Mardi 25 Juillet 2017

Maroc: nouvelle mobilisation dans la ville d'Al-Hoceïma

Maroc: nouvelle mobilisation dans la ville d'Al-Hoceïma
(AFP 19/05/17)
Des manifestants se dirigeant ce jeudi vers la Place des martyrs à Al Hoceima pour la marche générale.

Une nouvelle manifestation s'est déroulée vendredi après-midi à Al-Hoceïma, ville de la région du Rif, dans le nord du Maroc, théâtre depuis des mois d'un mouvement de contestation populaire, a-t-on appris de sources concordantes.

Aux cris de "Vive le Rif", "non à la militarisation", ou dénonçant la "corruption" de l'Etat, des milliers de personnes se sont rassemblées en fin d'après-midi sur la place du centre-ville, selon des images diffusées en direct sur les réseaux sociaux.

"Etes-vous un gouvernement ou un gang?", proclamait une banderole, en forme de principal mot d'ordre du jour.

Soulignant le caractère "pacifique" de leur lutte, les manifestants, dont certains brandissaient des drapeaux amazigh ou de l'éphémère république du Rif proclamée dans les années 1920, ont ensuite marché dans la ville, avant de se rassembler de nouveau sur la place principale où le leader du mouvement, Nasser Zefzafi, a longuement harangué la foule.

Celui-ci a dénoncé pêle-mêle la "corruption" de l'exécutif et des politiciens locaux, les "mafias" locales, "l'esprit de répression" de l'Etat et de ses services de renseignement qui "manipulent les institutions", la "présence massive" des militaires dans la ville, le "sous-développement" de la région, le nouveau gouvernement islamiste...

S'en prenant au gouverneur local, il a une nouvelle fois rejeté les accusations de séparatisme, exigé la "libération" de militants de sa mouvance et la "démilitarisation" de la province, citant au passage des versets du Coran, alors que des jeunes filles ont psalmodié des prières en conclusion de son discours.

Le rassemblement s'est déroulé sans incident, et s'est dispersé vers 22H00 locale (21H00 GMT), selon des sources concordantes.

Les protestataires étaient près de 5.000, dont la moitié était des mineurs et une majorité venait de l'extérieur de la ville et même de la province, selon les autorités locales.

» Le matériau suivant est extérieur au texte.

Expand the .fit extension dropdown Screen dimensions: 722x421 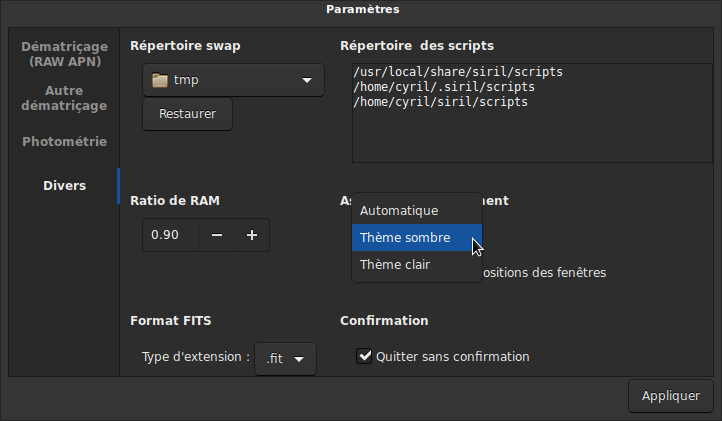pos(286,358)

Interrogé par l'AFP, un proche de Zefzafi a affirmé qu'ils étaient "jusqu'à 200.000".

Un mouvement de "grève générale" annoncé pour ce vendredi a été diversement suivi, selon plusieurs médias marocains, qui ont fait état de l'arrivée - photos à l'appui - d'importants renforts des forces de l'ordre ces derniers jours dans et autour de la ville.

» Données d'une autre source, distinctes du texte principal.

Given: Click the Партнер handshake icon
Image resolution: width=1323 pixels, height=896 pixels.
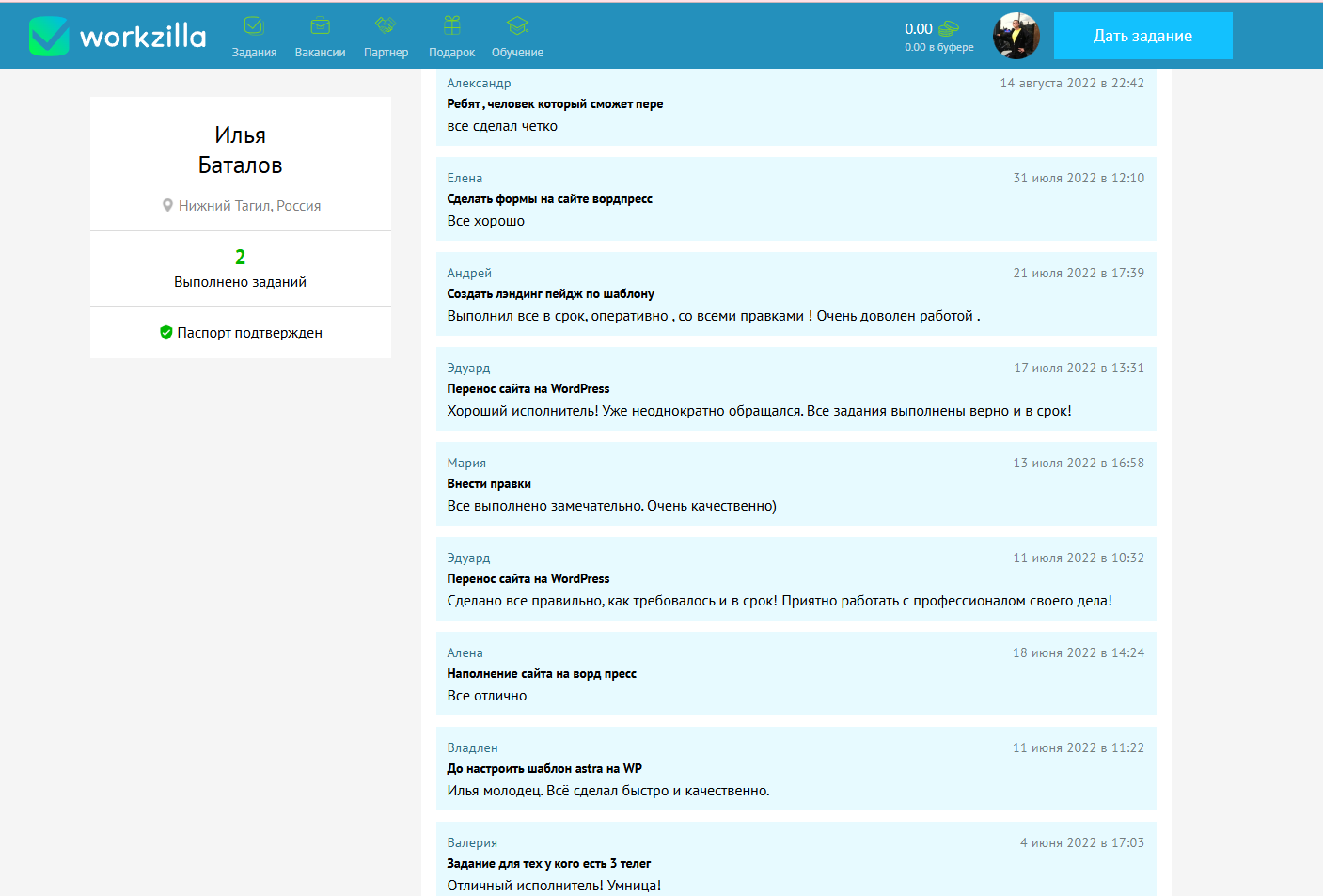Looking at the screenshot, I should 386,25.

Dans la région du Rif, réputée frondeuse et conservatrice, la province d'Al-Hoceïma est le théâtre de manifestations récurrentes depuis la mort fin octobre 2016 d'un vendeur de poisson, broyé accidentellement dans une benne à ordures.

L'incident avait suscité l'indignation dans le pays, qui a pris la forme à Al-Hoceïma d'un mouvement plus social et politique. Mené par un groupe d'activistes locaux, le "hirak" (la mouvance) pose de nombreuses revendications pour le développement du Rif, qu'il estime marginalisé.

L'Etat de son côté met en avant les importants efforts financiers consentis ces dernières années, et a multiplié les annonces en faveur de l'économie locale.

Le ton s'est néanmoins durci ces dernières semaines. Via les réseaux sociaux, les activistes du "hirak" ont multiplié les paroles de défiance et les harangues contre la "répression" du pouvoir, tandis que l'exécutif a dénoncé les "intox" des militants et annoncé une prochaine riposte judiciaire.

La situation à Al-Hoceïma a été débattue "de manière profonde" jeudi au cours d'un Conseil de gouvernement, avec un exposé du ministre de l'Intérieur, a par ailleurs rapporté l'agence officielle MAP.

Le gouvernement a à cette occasion réaffirmé sa volonté de répondre aux "revendications légitimes des citoyens", tout en "préservant la sécurité" et en faisant preuve de "vigilance à l'égard de certains comportements qui visent à créer un climat de blocage sociale et politique".